- [EXERCISE TEXT]:

++++++++++

There are six Scouting America (formerly the Boy Scouts of America) local councils in Kansas.

===Coronado Area Council===

Coronado Area Council serves north central and northwest Kansas, across 32 counties, with headquarters in Salina.

===Heart of America Council===

Heart of America Council serves Scouts in Missouri and Kansas.

===Jayhawk Area Council===

In 1928 the Topeka Council took over 39 counties across northern Kansas and became the Jayhawk Area Council.

- Bison District
- Pony Express District
- Sojadi District
- Sunflower District

====Camps====
The Jayhawk Area Council operates the 340 acre Falley Scout Reservation, which is divided into Camp Jayhawk (Scouts BSA Summer Camp) and Camp Delaware (Cub Scout Programs).

===Ozark Trails Council===

Ozark Trails Council serves Scouts in Missouri and Kansas.

===Pony Express Council===

The Pony Express Council is based in Saint Joseph, Missouri, and also serves Scouts in Kansas.

===Quivira Council===

Quivira Council serves youth in south central Kansas, with headquarters in Wichita. Kansa Lodge #198, Order of the Arrow serves local Arrowmen. They currently operate three camps: Camp Kanza (Cub Scouts and Webelos), which provides the name for their Lodge; Quivira Scout Ranch (Scouts BSA and Venturers), at which they host their largest summer camp program each summer, and offer Black Jack Trail, an introduction to backpacking, twice a year; and Camp Mandan which serves units in the western side of the Council.

++++++++++

- [STORED DATA]:
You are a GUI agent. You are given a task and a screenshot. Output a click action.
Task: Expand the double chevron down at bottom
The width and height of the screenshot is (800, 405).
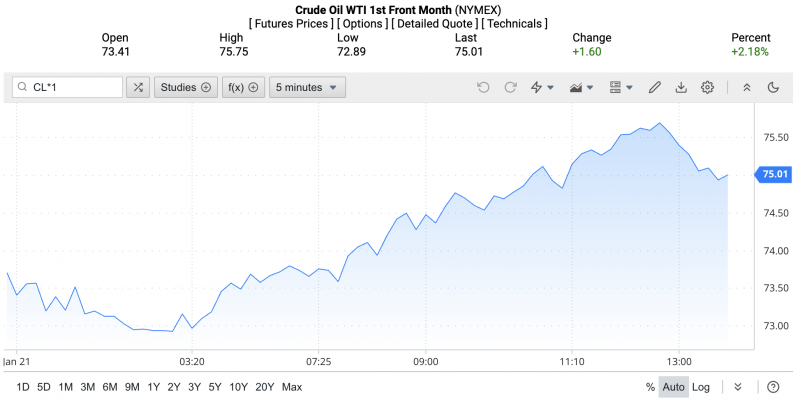[738, 387]
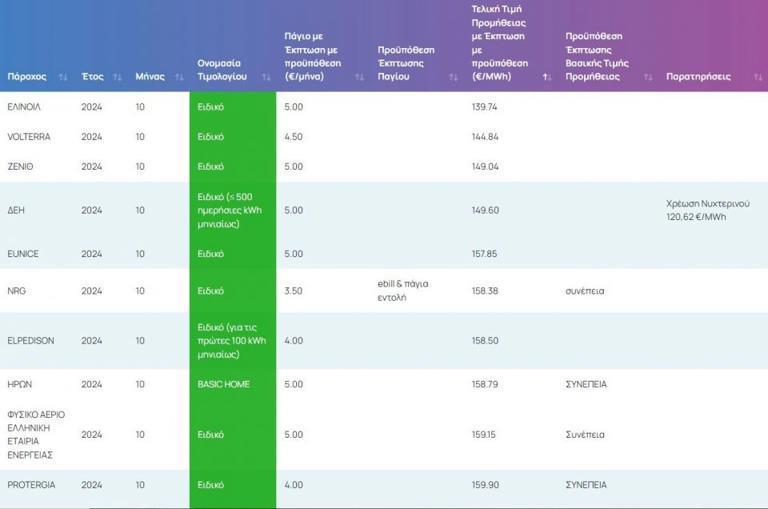
Task: Click the sort arrows next to Έτος
Action: coord(117,77)
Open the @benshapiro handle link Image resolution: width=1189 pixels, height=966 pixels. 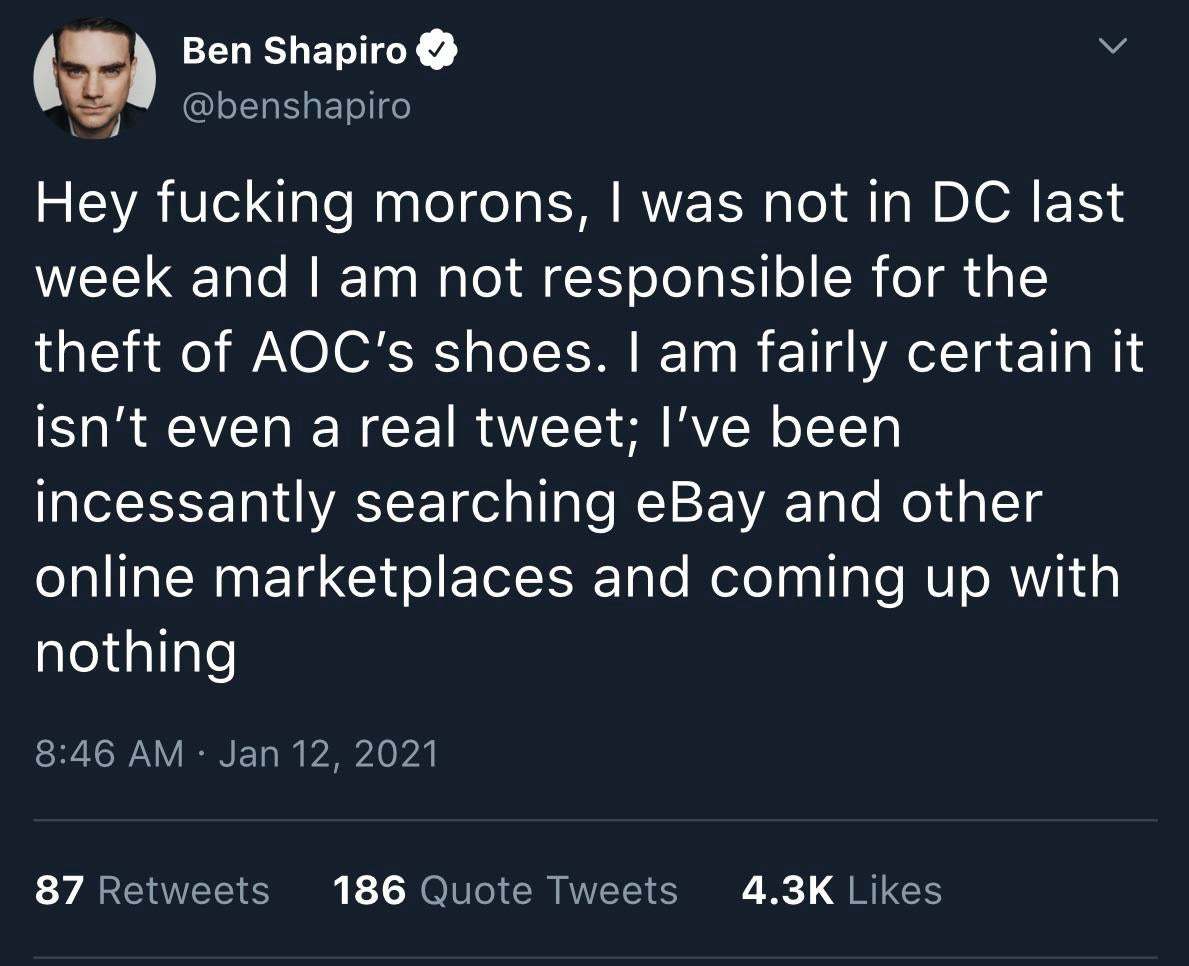(x=296, y=105)
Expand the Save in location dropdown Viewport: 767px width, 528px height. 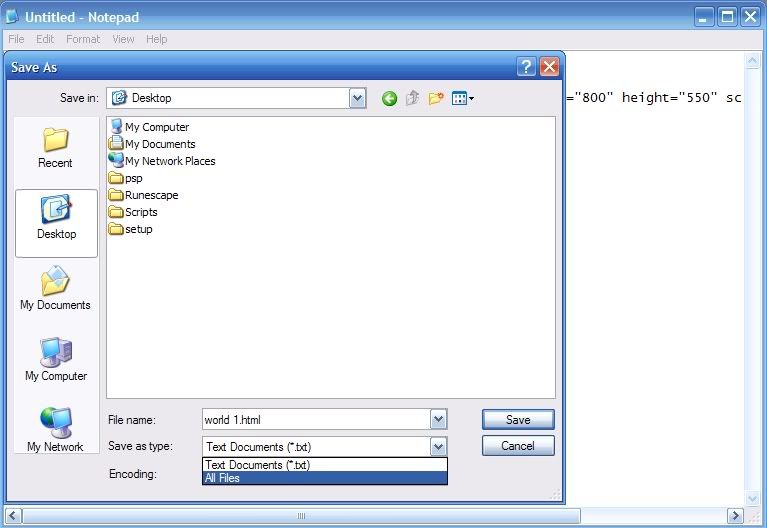pos(357,98)
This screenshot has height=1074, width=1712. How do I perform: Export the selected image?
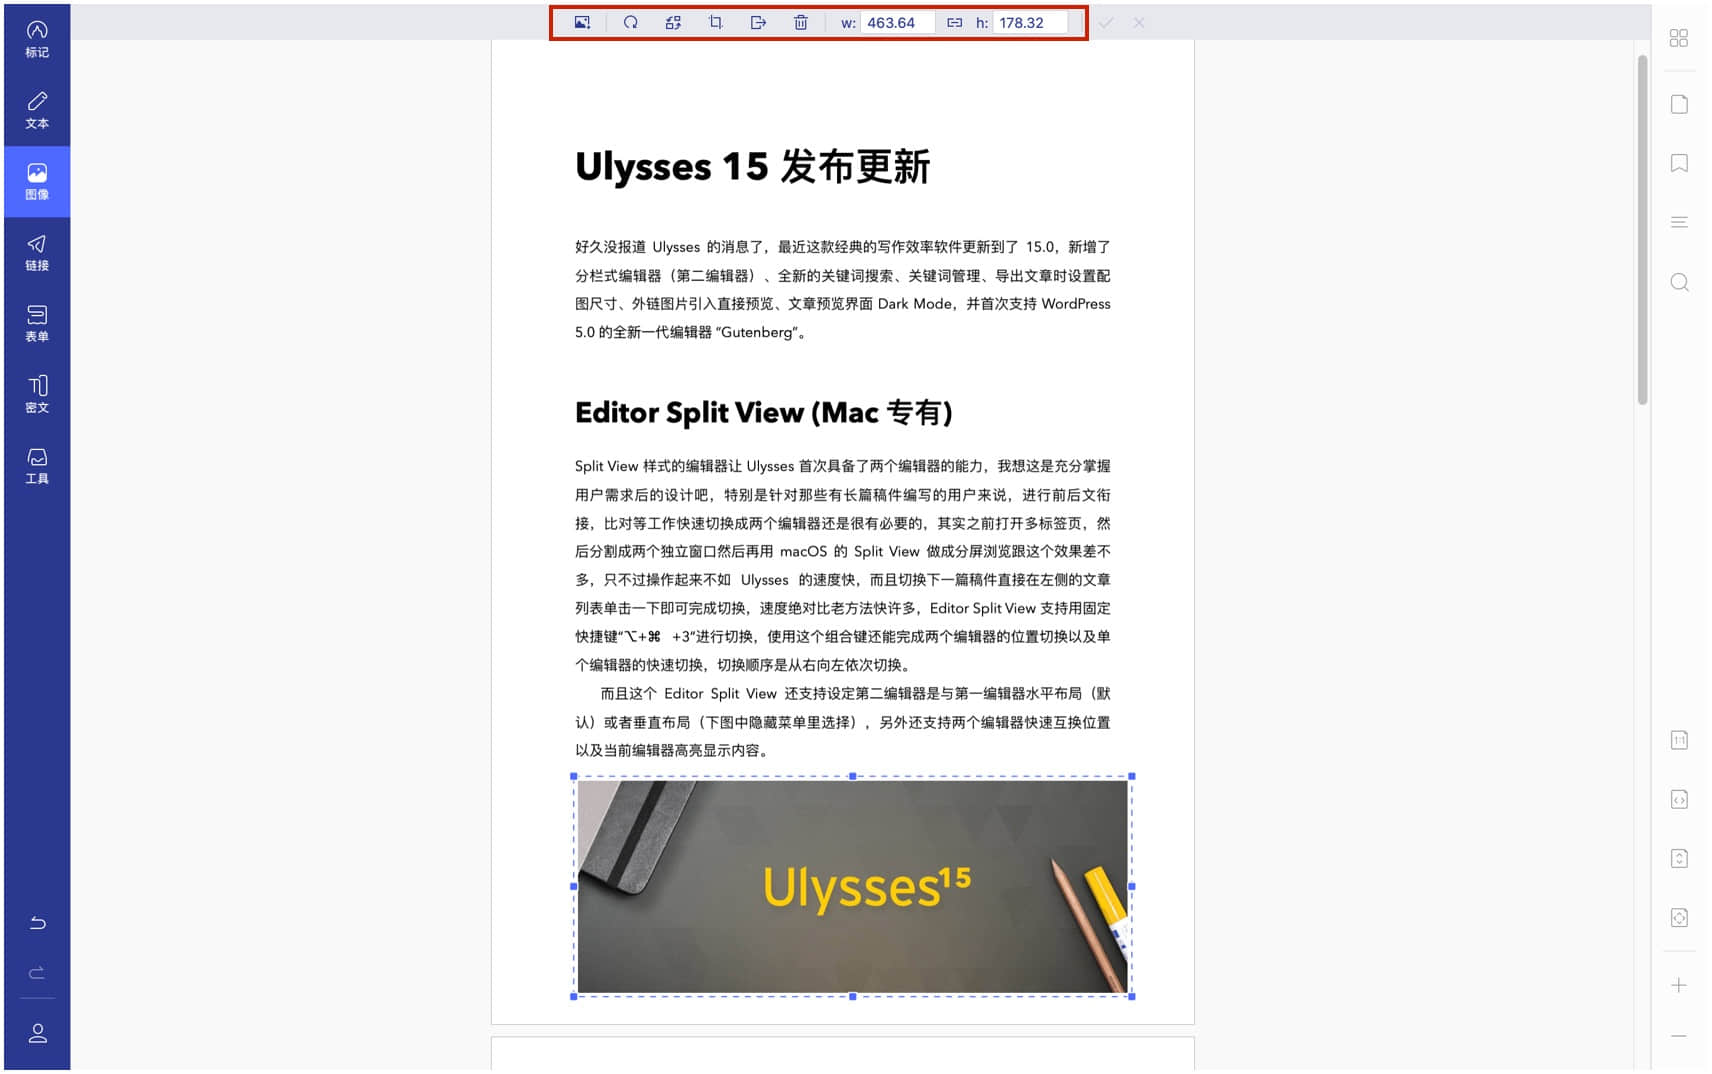(x=758, y=22)
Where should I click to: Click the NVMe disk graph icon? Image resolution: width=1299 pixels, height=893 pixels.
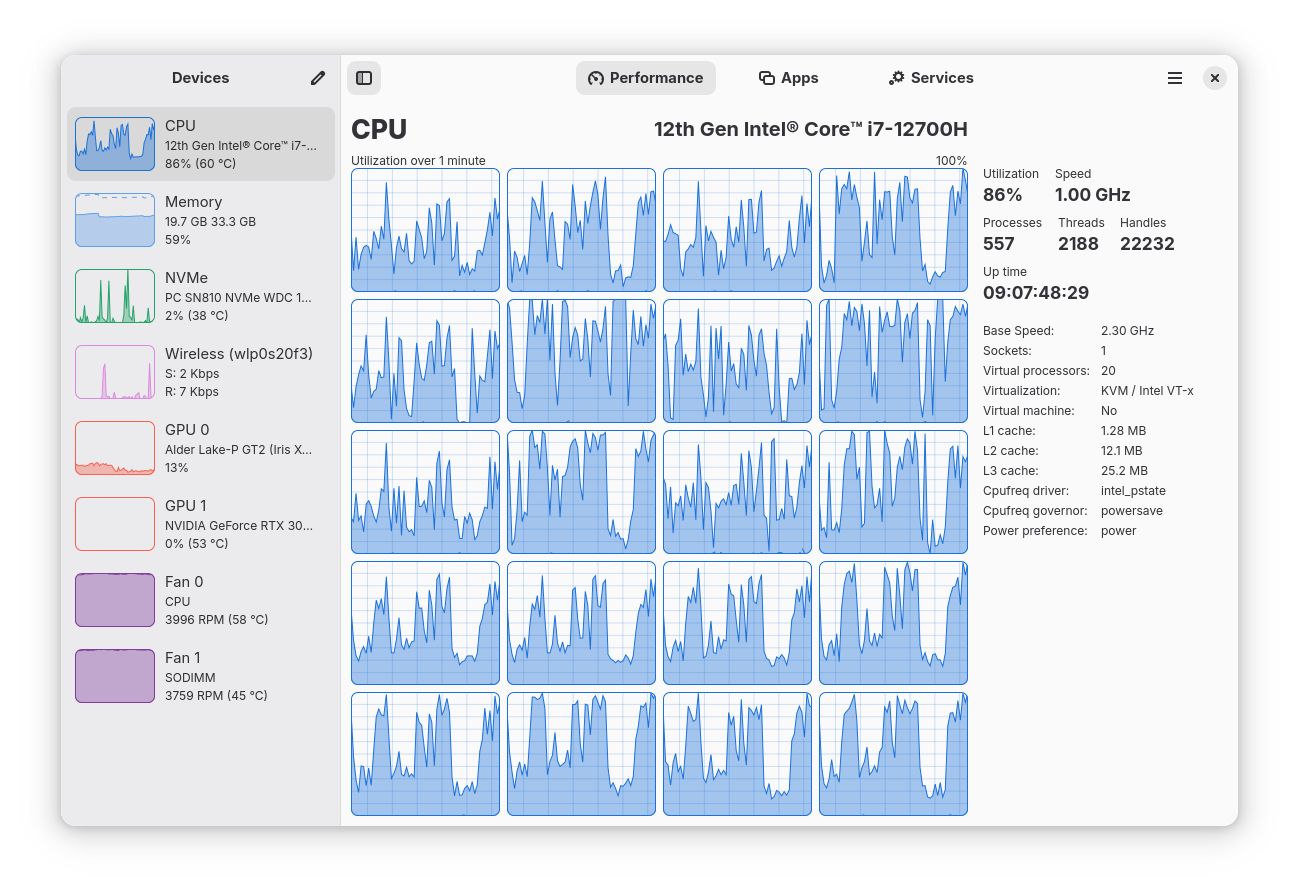pyautogui.click(x=115, y=296)
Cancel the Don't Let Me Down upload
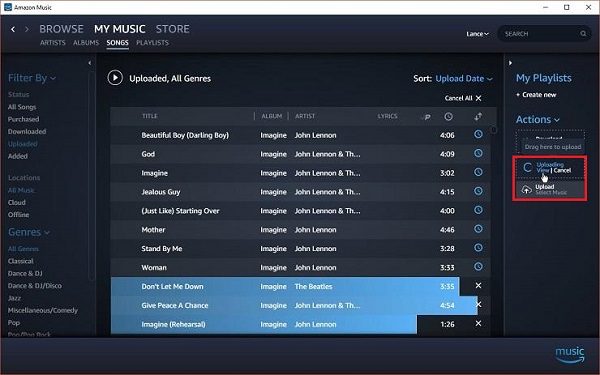 (x=478, y=285)
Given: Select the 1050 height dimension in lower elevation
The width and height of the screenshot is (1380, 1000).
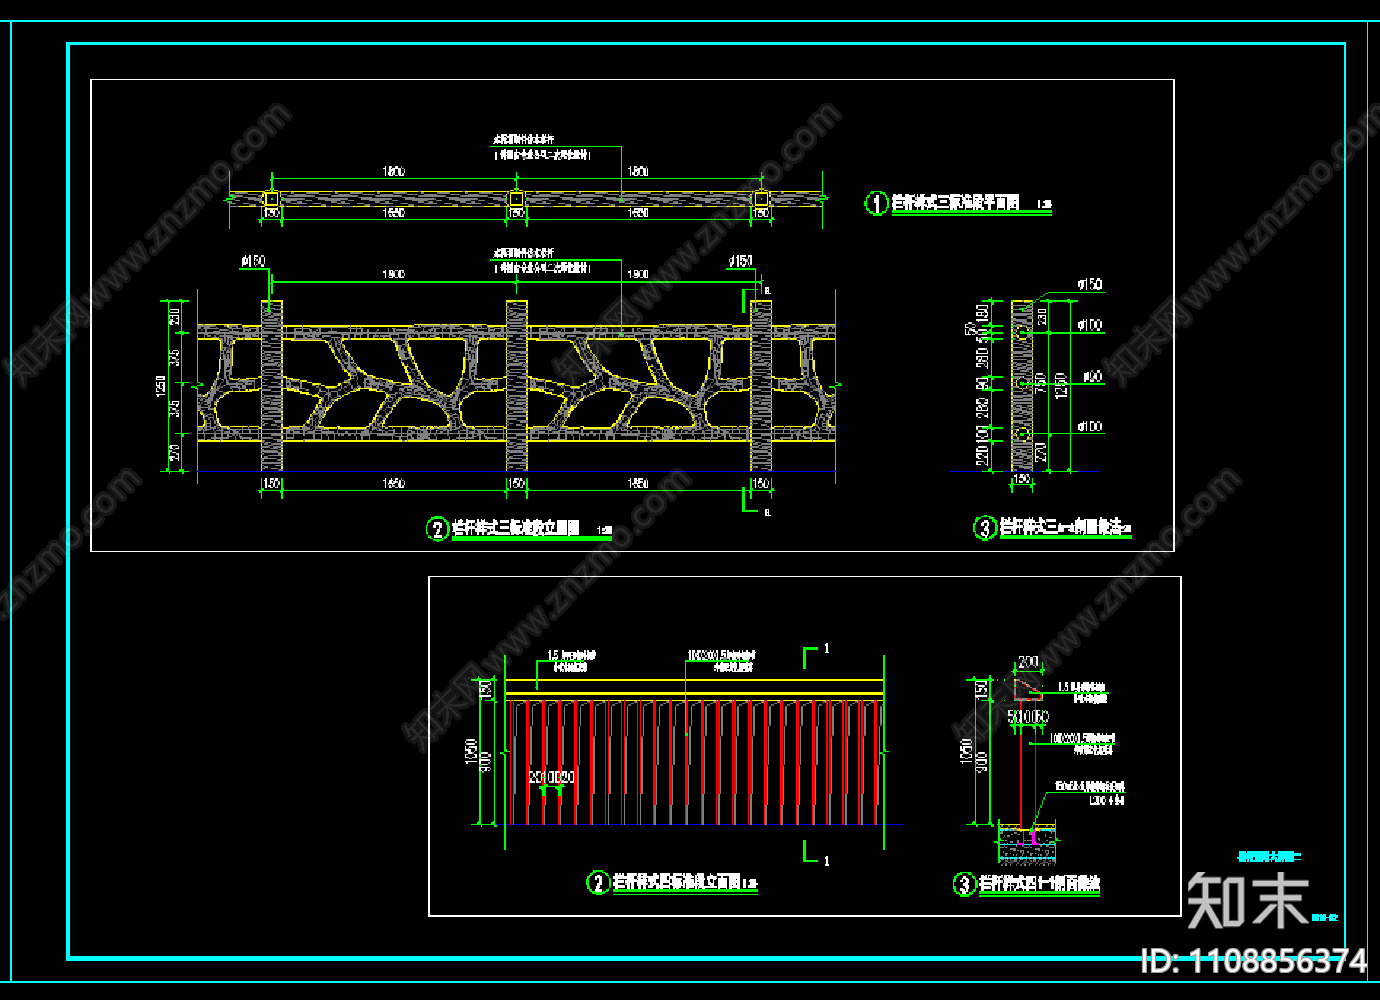Looking at the screenshot, I should click(471, 752).
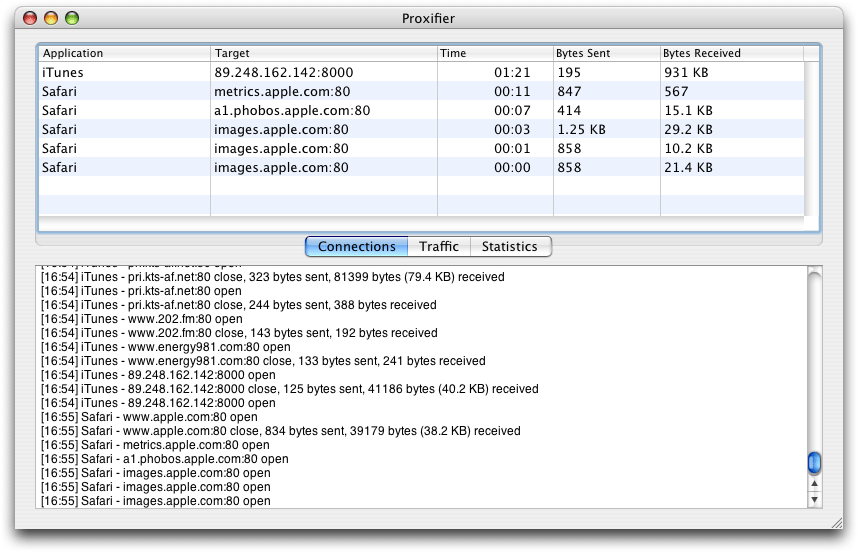Sort by Application column header

point(124,53)
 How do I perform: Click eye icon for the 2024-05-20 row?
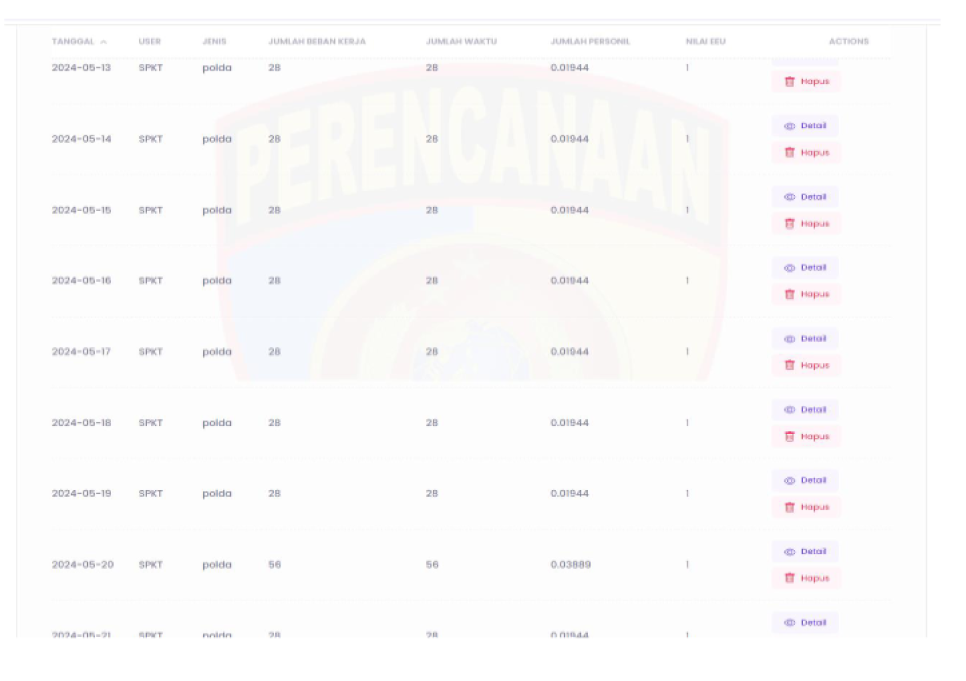pyautogui.click(x=789, y=552)
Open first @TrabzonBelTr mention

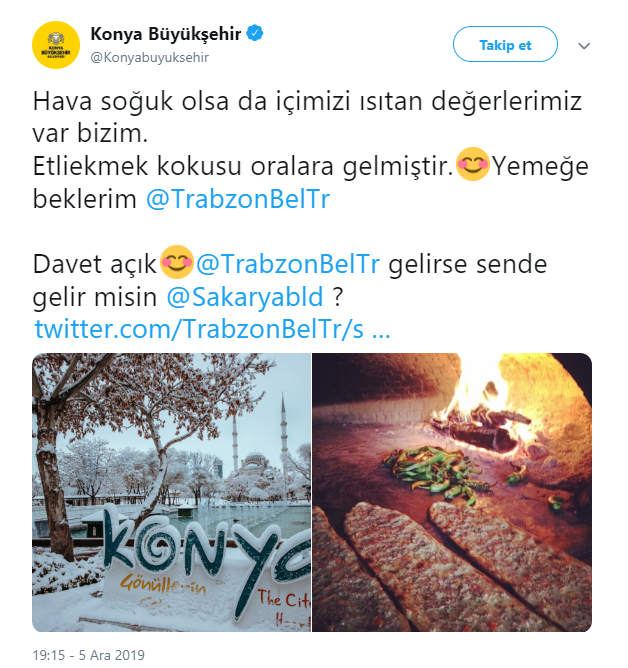[238, 199]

++++++++++

- [WORK INSTRUCTIONS]:
1. Based on the text on Scouting councils in Kansas, state whether each statement agrees with it. Answer yes or no, and quote the deciding words.
(a) Coronado Area Council has its headquarters in Salina.
(b) The Pony Express Council is based in Topeka.
(c) Quivira Council currently operates two camps.
2. Write out the part of the text on Scouting councils in Kansas that starts at the words "- Bison District" and stops after the words "(Cub Scout Programs).".
3. Continue the text on Scouting councils in Kansas from the point where it stops.

- [RESPONSES FOR EACH TASK]:
1.
(a) Yes: "with headquarters in Salina"
(b) No: "The Pony Express Council is based in Saint Joseph, Missouri"
(c) No: "They currently operate three camps"

2.
- Bison District
- Pony Express District
- Sojadi District
- Sunflower District

====Camps====
The Jayhawk Area Council operates the 340 acre Falley Scout Reservation, which is divided into Camp Jayhawk (Scouts BSA Summer Camp) and Camp Delaware (Cub Scout Programs).

3.
- High Plains District
- Kanza District
- Osage Nation District
- Pawnee District
- South Winds District
- White Buffalo District
- Santa Fe Trail District

The Quivira Council website http://www.quivira.org/ has links to each district.

==Girl Scouting in Kansas==

There are three Girl Scout councils in Kansas.

===Girl Scouts of Kansas Heartland===

The Girl Scouts of Kansas Heartland serves more than 16,000 girls and nearly 5,000 adult volunteers in 80 counties in Kansas.

It was formed by the merger of six councils in 2008:
- Girl Scouts of Central Kansas,
- Girl Scout Council of The Flint Hills,
- Girl Scouts of Sunflower Council,
- Girl Scouts Wheatbelt Council,
- Girl Scouts of Tumbleweed Council, and
- Girl Scouts of The Golden Plains Council

Headquarters: Wichita, Kansas

Website: http://www.girlscoutskansasheartland.org

Camps:
- Starwoods Outdoor Center is 160 acre in Clearwater, Kansas
- Camp Four Winds near Leon, Kansas. It has a 13 acre lake.
- Camp Double E is 8.3 acre northwest of Emporia, Kansas

===Girl Scouts Missouri Heartland===

Girl Scouts of Missouri Heartland is mostly based in Missouri but serves girls in southeastern Kansas (Bourbon, Cherokee, and Crawford counties) and northeastern Oklahoma. See Scouting in Missouri for more information.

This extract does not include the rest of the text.